▶ _Text section_:

>> BEGIN

= International Coalition for the Decade =

On 10 November 1998, the United Nations General Assembly proclaimed the first decade of the 21st century and the third millennium, the years 2001 to 2010, as the International Decade for the Promotion of a Culture of Peace and Non-Violence for the Children of the World.

Since 2001, some national NGOs coalitions promoting the Decade have been established in several countries, including Austria, France, Italy and the Netherlands.
These national coalitions along with international organizations decided to found the International Coalition for the Decade for the Culture of Peace and Nonviolence in June 2003.

Its office is based in Paris and its president is Christian Renoux (France).

==Members of the International Coalition==
National Coalitions (11) :
- Comitato italiano per il Decennio (Italy)
- Coordination béninoise pour la Décennie (Benin)
- Coordination canadienne pour la Décennie (Canada) observing member
- Coordination congolaise pour la Décennie (Democratic Republic of Congo) observing member
- Coordination française pour la Décennie (France)
- Coordination marocaine pour la Décennie (Morocco)
- Coordination togolaise pour la Décennie (Togo)
- Kooperation für des Frieden (Germany) observing member
- Österreichisches Netzwerk für Frieden und Gewaltfreiheit (Austria)
- Plateforme congolaise pour la Décennie (Congo-Brazzaville)
- Platform voor een Cultuur van Vrede en Geweldloosheid (Netherlands)

International Associations (15) :
- Association Montessori Internationale
- Caritas internationalis
- Church and Peace
- FIACAT (International Federation of ACAT, Action by Christians for the Abolition of Torture)

>> END

▶ _Entries for locating words and elements_:
>> BEGIN

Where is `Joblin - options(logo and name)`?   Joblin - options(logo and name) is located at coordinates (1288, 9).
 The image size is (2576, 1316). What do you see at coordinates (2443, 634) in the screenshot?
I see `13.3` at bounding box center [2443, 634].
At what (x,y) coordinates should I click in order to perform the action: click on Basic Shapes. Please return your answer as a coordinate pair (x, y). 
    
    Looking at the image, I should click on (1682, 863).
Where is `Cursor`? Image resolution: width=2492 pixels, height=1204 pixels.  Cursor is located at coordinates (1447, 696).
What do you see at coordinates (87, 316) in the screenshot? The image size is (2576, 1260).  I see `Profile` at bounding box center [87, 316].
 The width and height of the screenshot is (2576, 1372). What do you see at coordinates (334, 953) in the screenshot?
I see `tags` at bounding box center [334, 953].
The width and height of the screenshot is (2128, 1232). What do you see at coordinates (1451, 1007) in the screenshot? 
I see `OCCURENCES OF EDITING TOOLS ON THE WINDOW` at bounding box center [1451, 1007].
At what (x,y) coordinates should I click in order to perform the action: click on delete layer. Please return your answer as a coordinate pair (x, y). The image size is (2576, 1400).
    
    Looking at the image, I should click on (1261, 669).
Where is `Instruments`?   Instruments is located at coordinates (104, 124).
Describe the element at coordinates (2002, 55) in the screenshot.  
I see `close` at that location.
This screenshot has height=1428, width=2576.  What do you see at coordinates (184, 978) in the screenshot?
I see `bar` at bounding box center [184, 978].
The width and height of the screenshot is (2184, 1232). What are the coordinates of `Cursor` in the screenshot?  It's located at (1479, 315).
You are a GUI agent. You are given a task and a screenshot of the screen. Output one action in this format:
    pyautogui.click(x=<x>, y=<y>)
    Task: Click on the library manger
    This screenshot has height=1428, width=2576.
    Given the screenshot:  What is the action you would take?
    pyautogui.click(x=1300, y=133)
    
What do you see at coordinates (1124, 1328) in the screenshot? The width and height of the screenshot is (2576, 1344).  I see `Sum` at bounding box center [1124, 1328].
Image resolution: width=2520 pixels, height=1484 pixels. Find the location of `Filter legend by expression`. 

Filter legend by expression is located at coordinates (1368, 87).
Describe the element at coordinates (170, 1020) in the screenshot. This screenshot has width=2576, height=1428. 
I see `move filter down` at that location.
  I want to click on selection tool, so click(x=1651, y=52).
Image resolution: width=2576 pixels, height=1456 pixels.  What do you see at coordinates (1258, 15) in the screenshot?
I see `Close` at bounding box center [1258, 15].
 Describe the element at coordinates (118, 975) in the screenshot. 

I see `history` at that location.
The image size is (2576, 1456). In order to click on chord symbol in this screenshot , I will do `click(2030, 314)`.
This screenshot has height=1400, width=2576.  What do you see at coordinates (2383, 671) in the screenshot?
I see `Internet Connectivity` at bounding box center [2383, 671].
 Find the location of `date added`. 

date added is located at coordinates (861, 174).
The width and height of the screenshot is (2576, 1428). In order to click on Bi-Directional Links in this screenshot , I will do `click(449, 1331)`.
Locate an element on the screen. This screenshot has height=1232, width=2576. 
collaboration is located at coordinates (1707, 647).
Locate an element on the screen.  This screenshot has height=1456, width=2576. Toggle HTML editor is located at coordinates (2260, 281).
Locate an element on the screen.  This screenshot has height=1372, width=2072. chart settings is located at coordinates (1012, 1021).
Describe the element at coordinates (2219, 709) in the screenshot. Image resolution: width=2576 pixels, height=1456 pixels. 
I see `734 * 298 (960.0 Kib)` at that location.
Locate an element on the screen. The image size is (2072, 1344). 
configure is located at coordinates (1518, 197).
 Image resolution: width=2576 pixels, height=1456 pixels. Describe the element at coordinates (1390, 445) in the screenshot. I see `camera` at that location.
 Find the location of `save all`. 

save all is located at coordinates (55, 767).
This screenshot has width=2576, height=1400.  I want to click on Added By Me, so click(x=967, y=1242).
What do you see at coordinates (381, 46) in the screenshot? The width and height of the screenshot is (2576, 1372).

>> END

▶ _Required task_:
Can you transcribe the coalition text word for word, starting with "These national coalitions" and going on through "il Decennio (Italy)"? You won't need the entries for anything here.

▶ _Written answer_:
These national coalitions along with international organizations decided to found the International Coalition for the Decade for the Culture of Peace and Nonviolence in June 2003.

Its office is based in Paris and its president is Christian Renoux (France).

==Members of the International Coalition==
National Coalitions (11) :
- Comitato italiano per il Decennio (Italy)